I haven't watched the Oscars since 2011, when I was hired to provide live entertainment for an Oscar party. You missed out on such gems as an old west gunfight over porridge and oatmeal where the gunslinger demanded True Grits. Come to think of it, I was never hired for another Oscar party.

Anyway, this year the best picture winner was a film about a family living in the basements of the Louvre and Eiffel Tower, called "Parisite." This narrowly defeated a documentary about our 38th president's squabble with the vice presidential candidate from the opposing party who shared his first name, "Ford vs. Ferraro." Other nominees included the origin story of a homicidal maniac who inspired a young boy, "Joker Rabbit," and a sequel to "Honey, I Shrunk the Kids called Little Women." (It didn't win an award, but I hear Rick Moranis is already at work on the next sequel.)

Many have called the Oscars a bunch of self-congratulatory nonsense, so I wasn't watching those awards. I was watching the New England Newspaper and Press Association awards, which might also be self-congratulatory, but more important for me, could be Seth-congratulatory. I ended up winning 2nd place (aka "the first loser") for Best Humor Columnist, and the newspaper in which you are reading this won some other awards, as well.

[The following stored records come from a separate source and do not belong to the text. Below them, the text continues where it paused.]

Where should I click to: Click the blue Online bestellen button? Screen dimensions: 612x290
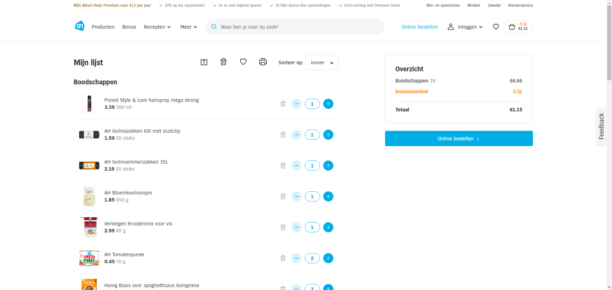click(459, 138)
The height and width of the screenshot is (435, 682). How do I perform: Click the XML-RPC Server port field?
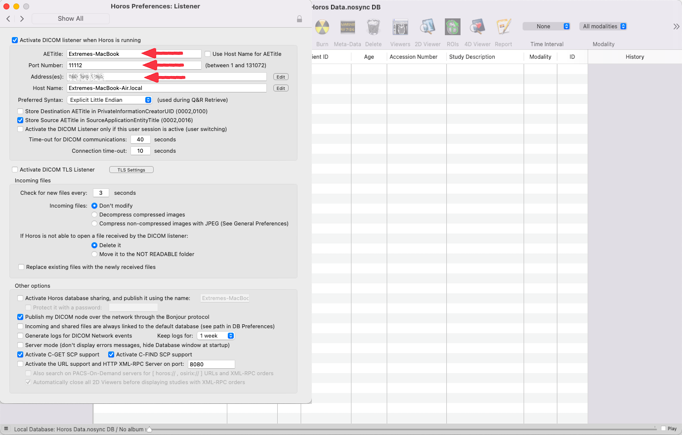[x=212, y=364]
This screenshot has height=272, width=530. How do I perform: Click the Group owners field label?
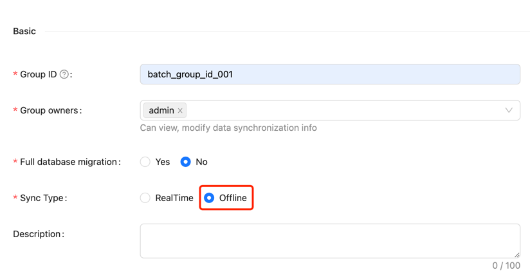[x=50, y=110]
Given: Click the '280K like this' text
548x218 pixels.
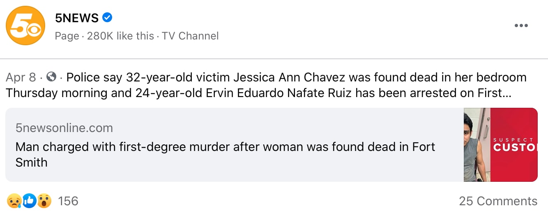Looking at the screenshot, I should click(120, 36).
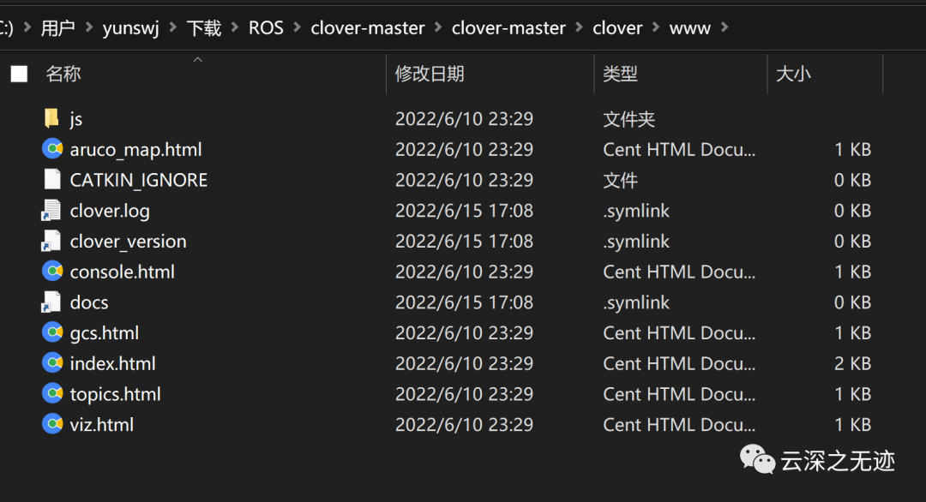This screenshot has height=502, width=926.
Task: Toggle the select-all checkbox
Action: pyautogui.click(x=19, y=74)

As my partner said when I won, "Awards are silly and pointless, until you win one." Certainly it's true that the younger generation gets made fun of for everyone winning an award. But I remember being in elementary school: Some of us won awards, and most of the other kids didn't care unless the award came with a free personal pan pizza. It was the parents who insisted that everyone win an award to avoid being unfair.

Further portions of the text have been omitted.